Large Language Models (LLMs) are crucial for a variety of applications, from machine translation to predictive text completion. They face challenges, including capturing complex, long-term dependencies and enabling efficient large-scale parallelisation. Attention-based models that have dominated LLM architectures struggle with computational complexity and extrapolating to longer sequences. Meanwhile, State Space Models (SSMs) offer linear computation complexity and potential for better extrapolation, yet struggle with memory recall due to their Markovian nature. This presents an issue for information retrieval-related tasks.
Hybrid models that combine the strengths of both SSMs and attention mechanisms don’t solve all the limitations of both. Current models don’t achieve unlimited-length extrapolation with linear time complexity. Techniques for length generalisation in attention mechanisms also present their own issues, such as the quadratic computation complexity and restricted context extrapolation ability.
Addressing these challenges, Microsoft researchers and the University of Illinois at Urbana-Champaign have introduced SAMBA, an architecture that combines the best of SSMs and attention-based models and can handle sequences of unlimited length with linear complexity. SAMBA uses layers called Mamba, SwiGLU, and Sliding Window Attention (SWA) to capture time-dependent semantics and model complex dependencies, allowing the architecture to scale to a range of sizes. The largest model they tested had 3.8 billion parameters and was pre-trained on 3.2 trillion tokens. This model outperformed most other open-source language models of up to 8 billion parameters.

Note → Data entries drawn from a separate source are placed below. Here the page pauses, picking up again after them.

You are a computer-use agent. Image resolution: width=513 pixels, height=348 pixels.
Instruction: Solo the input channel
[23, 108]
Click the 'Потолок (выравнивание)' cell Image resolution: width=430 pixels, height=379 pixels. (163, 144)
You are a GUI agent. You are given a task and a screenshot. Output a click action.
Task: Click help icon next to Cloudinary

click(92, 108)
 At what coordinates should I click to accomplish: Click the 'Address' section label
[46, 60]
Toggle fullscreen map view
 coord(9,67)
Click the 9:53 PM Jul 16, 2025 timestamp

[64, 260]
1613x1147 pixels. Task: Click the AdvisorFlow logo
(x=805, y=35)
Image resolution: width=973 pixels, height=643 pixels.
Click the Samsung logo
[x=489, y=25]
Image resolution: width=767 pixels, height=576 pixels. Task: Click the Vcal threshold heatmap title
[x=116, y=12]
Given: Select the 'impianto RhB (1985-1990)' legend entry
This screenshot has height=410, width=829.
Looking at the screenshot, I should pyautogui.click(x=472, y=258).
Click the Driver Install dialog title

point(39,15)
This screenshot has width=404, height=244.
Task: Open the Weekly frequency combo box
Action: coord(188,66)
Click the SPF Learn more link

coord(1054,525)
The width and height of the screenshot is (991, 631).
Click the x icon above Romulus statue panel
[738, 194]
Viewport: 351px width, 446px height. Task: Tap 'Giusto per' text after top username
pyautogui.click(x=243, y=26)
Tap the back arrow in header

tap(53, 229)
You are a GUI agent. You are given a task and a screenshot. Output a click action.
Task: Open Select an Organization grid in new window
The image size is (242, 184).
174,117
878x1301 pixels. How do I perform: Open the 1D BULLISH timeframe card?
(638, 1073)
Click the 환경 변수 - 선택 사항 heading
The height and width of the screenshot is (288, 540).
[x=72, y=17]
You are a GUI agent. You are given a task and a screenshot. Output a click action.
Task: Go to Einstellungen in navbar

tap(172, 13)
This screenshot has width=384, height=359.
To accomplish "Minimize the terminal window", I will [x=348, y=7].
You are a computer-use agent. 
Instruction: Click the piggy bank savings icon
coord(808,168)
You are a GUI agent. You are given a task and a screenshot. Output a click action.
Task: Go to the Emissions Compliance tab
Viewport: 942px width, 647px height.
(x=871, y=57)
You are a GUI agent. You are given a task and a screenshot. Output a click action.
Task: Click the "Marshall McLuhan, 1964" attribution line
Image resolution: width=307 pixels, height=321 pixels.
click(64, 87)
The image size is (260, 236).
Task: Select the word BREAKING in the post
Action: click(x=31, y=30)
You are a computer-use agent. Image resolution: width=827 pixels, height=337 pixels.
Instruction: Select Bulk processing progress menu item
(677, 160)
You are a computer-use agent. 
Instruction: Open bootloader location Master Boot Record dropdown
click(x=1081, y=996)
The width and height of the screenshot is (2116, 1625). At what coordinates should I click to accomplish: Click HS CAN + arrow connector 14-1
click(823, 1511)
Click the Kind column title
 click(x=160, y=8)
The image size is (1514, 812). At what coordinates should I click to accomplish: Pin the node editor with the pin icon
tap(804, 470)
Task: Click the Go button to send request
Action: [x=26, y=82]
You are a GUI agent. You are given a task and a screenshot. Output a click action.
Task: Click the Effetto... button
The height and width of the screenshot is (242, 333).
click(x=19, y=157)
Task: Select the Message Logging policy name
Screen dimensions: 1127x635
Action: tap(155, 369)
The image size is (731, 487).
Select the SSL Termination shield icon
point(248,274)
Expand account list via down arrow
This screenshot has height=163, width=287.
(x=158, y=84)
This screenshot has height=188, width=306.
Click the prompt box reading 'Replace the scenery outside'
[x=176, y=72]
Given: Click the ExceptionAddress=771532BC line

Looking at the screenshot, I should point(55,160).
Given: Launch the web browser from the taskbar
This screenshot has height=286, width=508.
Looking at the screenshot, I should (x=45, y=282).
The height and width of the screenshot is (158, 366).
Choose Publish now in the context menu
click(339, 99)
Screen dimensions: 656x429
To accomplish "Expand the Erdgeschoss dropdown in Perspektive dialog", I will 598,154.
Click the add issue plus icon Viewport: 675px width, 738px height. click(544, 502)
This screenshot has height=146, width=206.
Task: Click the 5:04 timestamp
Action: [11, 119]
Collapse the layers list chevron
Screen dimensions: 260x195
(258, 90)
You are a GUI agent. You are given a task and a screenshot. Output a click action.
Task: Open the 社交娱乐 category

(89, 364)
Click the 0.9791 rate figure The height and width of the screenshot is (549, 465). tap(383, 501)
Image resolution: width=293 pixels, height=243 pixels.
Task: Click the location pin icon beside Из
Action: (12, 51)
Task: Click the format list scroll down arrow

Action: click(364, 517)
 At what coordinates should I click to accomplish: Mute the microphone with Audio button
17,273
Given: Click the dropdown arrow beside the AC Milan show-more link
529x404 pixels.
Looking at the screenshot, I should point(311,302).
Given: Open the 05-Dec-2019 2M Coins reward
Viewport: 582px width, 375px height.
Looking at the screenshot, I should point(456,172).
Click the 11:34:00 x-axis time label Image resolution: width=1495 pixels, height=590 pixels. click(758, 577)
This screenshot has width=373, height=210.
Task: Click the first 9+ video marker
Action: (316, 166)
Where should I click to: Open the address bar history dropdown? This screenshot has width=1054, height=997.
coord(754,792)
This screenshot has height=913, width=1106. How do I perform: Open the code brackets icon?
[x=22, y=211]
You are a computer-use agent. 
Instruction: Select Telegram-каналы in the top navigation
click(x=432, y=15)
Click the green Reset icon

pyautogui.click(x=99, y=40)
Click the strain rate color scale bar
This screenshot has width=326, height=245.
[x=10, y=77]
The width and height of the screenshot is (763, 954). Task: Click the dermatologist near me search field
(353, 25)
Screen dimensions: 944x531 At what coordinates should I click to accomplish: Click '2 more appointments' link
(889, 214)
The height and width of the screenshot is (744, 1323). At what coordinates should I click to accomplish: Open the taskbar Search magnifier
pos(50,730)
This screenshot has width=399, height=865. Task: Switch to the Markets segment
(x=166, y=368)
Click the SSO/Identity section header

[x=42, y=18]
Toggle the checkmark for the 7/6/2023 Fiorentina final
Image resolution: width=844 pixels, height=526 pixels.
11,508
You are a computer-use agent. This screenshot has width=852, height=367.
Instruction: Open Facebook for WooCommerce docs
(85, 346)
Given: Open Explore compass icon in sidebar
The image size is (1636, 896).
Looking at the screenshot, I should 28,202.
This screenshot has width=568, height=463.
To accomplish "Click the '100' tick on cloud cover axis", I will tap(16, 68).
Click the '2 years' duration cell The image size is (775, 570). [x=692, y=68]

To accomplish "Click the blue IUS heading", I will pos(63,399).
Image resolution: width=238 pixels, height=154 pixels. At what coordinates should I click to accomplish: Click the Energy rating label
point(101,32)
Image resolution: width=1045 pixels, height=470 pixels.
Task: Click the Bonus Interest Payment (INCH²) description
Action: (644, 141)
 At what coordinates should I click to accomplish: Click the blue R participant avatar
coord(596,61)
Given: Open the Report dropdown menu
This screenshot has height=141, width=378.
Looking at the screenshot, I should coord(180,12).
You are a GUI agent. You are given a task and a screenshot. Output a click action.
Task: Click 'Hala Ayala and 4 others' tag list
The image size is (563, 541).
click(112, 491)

The innovation in SAMBA comes from the way it combines, or hybridises, Mamba, SWA, and Multi-Layer Perceptron layers. Mamba layers capture time-dependent semantics using selective state spaces, addressing the Markovian limitations of SSMs. SWA layers model complex, non-Markovian dependencies using a sliding window approach. The researchers employed several hybridisation strategies, including Samba, Mamba-SWA-MLP, and Mamba-MLP, with the aim of harmonising the distinct functionalities to increase the efficiency of language modelling.
According to their research, the 3.8 billion parameter SAMBA model outperformed several baseline models across a range of benchmarks. The model excelled at tasks involving common-sense reasoning, language understanding, truthfulness, and coding. Notably, it achieved 18.1% higher accuracy than the Transformer++ model.
SAMBA, therefore, represents a significant advancement in the field of language modelling. It combines the best elements of attention mechanisms and SSMs within a hybrid architecture that excels on various benchmarks. It has proven successful in handling unlimited context lengths, alongside impressive memory extrapolation abilities, making it suited for real-world applications requiring extensive context understanding. Its optimal balance between attention and recurrent structures results in a powerful, efficient model, pushing the boundaries of language modelling and offering promising solutions for complex natural language processing tasks.